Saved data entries
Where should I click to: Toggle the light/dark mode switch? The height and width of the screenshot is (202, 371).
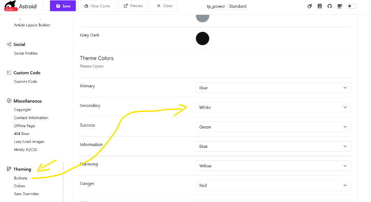point(352,6)
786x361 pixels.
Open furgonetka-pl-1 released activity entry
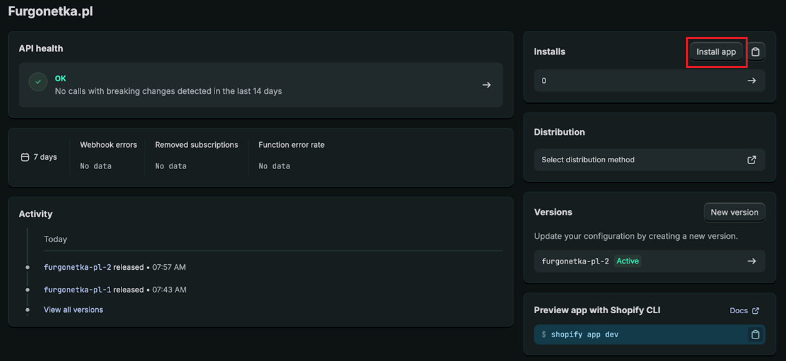[77, 290]
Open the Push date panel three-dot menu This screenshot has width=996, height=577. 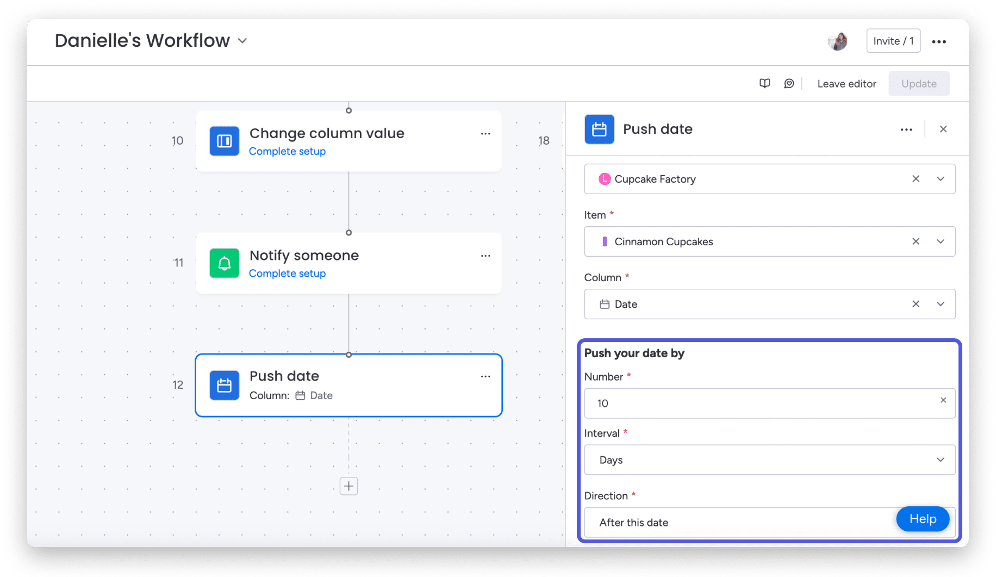click(x=906, y=129)
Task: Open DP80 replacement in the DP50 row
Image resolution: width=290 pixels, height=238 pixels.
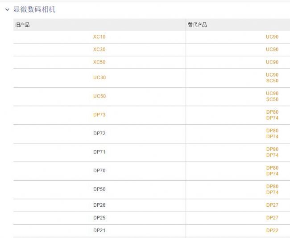Action: click(x=272, y=186)
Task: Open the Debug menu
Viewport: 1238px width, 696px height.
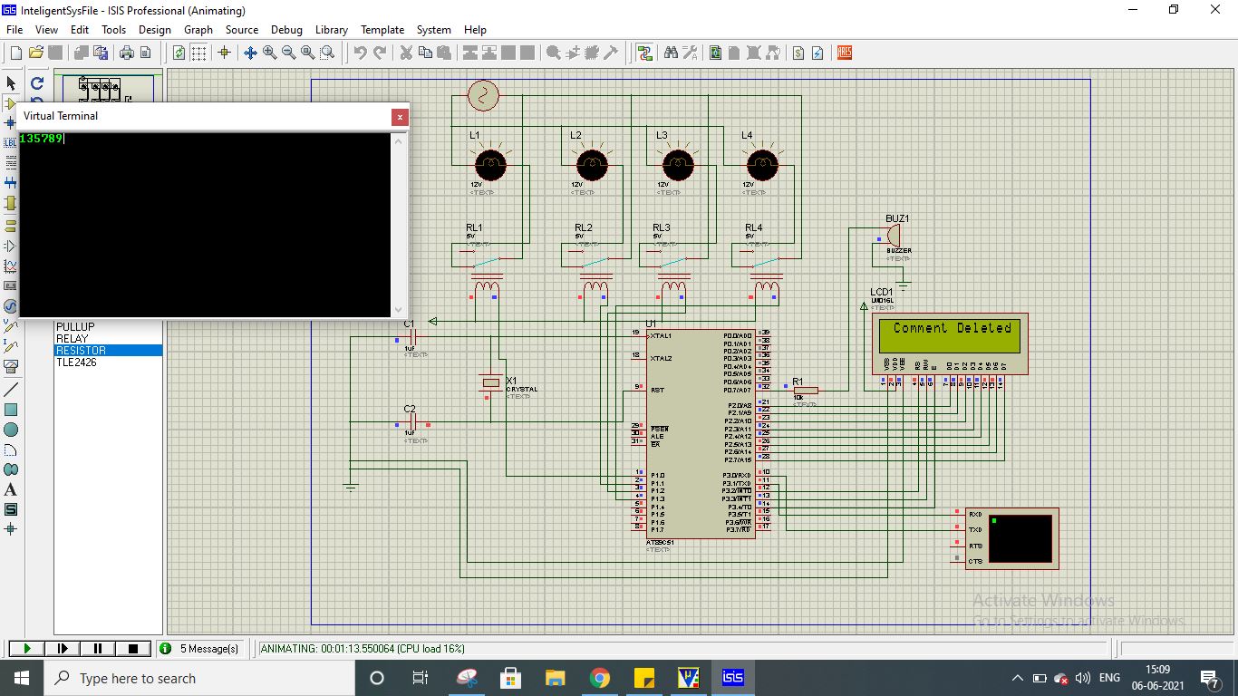Action: (286, 30)
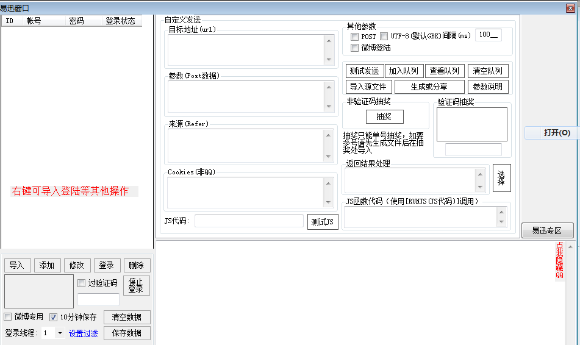The image size is (580, 345).
Task: Click the 设置过滤 link
Action: click(x=83, y=333)
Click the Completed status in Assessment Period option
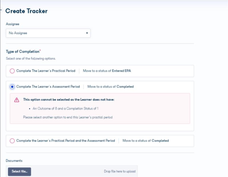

## What you will do
From the line with "Viewport: 1238px width, 696px height." to the final line of the entries above, reproduce each line exactly and nothing else; the pictures stay out.

## Task solution
Viewport: 1238px width, 696px height.
Action: (286, 30)
The image size is (580, 345).
Task: Click the 设置过滤 link
Action: click(x=83, y=333)
Click the Completed status in Assessment Period option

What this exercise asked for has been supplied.